Luther’s interests corresponded with something that mattered to me: how can we live a life pleasing to God? In his ‘Preface to the Psalms’ Luther commends the psalms above the legends of the saints as a means to lead us ‘into the fellowship of saints’.
He goes on to say: ‘if you wish to see the holy Christian church depicted in living colours … then place the Book of Psalms in front of you; you will have a beautiful, bright, polished mirror which will show you what Christianity is’.
Reading the Bible had convinced me of the gap between my Christianity and the Christianity of the Gospels, and I wanted to know authentic Christianity.
Two kinds of righteousness
The turning point for me centred around the ‘Preface to the Epistle of St Paul to the Romans’, ‘Two kinds of righteousness 1519’ and ‘A Commentary on St. Paul’s Epistle to the Galatians 1531 (Selections)’.

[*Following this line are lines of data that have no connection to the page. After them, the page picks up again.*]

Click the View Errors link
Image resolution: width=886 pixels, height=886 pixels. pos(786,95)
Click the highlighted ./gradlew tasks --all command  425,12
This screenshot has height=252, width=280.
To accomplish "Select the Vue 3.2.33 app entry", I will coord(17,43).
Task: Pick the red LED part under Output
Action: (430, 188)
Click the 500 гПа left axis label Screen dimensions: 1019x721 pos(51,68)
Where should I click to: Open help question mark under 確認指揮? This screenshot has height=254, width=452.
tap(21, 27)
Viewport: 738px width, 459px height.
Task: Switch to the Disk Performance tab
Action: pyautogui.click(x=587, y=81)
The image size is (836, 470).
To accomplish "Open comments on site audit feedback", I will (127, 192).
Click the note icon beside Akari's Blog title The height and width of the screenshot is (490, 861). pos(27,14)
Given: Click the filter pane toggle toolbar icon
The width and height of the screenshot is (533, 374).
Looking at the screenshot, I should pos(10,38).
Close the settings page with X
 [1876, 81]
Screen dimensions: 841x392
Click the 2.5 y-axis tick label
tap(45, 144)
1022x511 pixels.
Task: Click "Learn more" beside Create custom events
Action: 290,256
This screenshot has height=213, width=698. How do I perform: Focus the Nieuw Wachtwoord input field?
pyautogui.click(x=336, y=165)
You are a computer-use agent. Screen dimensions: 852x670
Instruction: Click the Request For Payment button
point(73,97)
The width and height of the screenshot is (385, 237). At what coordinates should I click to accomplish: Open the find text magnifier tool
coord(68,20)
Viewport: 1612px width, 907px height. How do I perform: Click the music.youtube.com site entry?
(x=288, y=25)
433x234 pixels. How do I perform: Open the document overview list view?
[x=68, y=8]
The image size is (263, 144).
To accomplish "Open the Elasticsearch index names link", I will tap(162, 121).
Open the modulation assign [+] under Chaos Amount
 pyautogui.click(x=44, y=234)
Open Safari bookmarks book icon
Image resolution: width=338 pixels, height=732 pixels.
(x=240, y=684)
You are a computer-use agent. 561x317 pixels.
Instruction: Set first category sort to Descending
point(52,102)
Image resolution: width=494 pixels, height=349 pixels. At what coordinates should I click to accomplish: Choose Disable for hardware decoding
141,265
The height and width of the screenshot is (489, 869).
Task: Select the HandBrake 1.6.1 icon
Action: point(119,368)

As I read these over a period of a year I came face to face with the central question of salvation: ‘How should man be just with God?’ (Job 9:2). In the 1519 sermon, Luther distinguishes between what we now call ‘imputed righteousness’ and ‘imparted righteousness’.
He shows that we are not accepted by God because of our good works but that the latter flow from our being accepted by God on the basis of an ‘alien righteousness’, that is, the righteousness of Another.
‘Through faith in Christ, therefore, Christ’s righteousness becomes our righteousness and all that he has becomes ours; rather, he himself becomes ours’(p. 87). This justification by faith alone in Christ alone was new to me.
My entire religious experience had centred on me doing the best that I could in being kind to my neighbour. I had things completely the wrong way round.
Living to serve God
I felt no animosity to the suggestion that I could do nothing to save myself, and that salvation must be received as God’s free and gracious gift in Christ or not at all.
My only problem with this doctrine was that if there was nothing for me to do to be righteous, I would stop trying to live a good life and my Christianity, such as it was, would collapse.
Gradually, however, I came to see the relationship between faith, forgiveness, freedom and walking in newness of life. In his ‘Preface to Romans’, Luther states of the Christian: ‘By his faith, he is set free from sin, and he finds delight in God’s commandments.
‘In this way, he pays God the honour that is due to him, and renders him what he owes. He serves his fellows willingly according to his ability, so discharging his obligations to all men’ (p. 24).
I thank God that my life has never lost the identity that I gained from the Reformation gospel as I encountered it through Luther. Such writers never date.
However different their times might have been to ours, they still inspire us through their dusty tomes. Within the drab covers we find a vibrant presentation of the way of life as experienced by men of fortitude and ambition.
Their ambition is one that we should share, namely, that sinners will be saved to the glory of Christ the Saviour.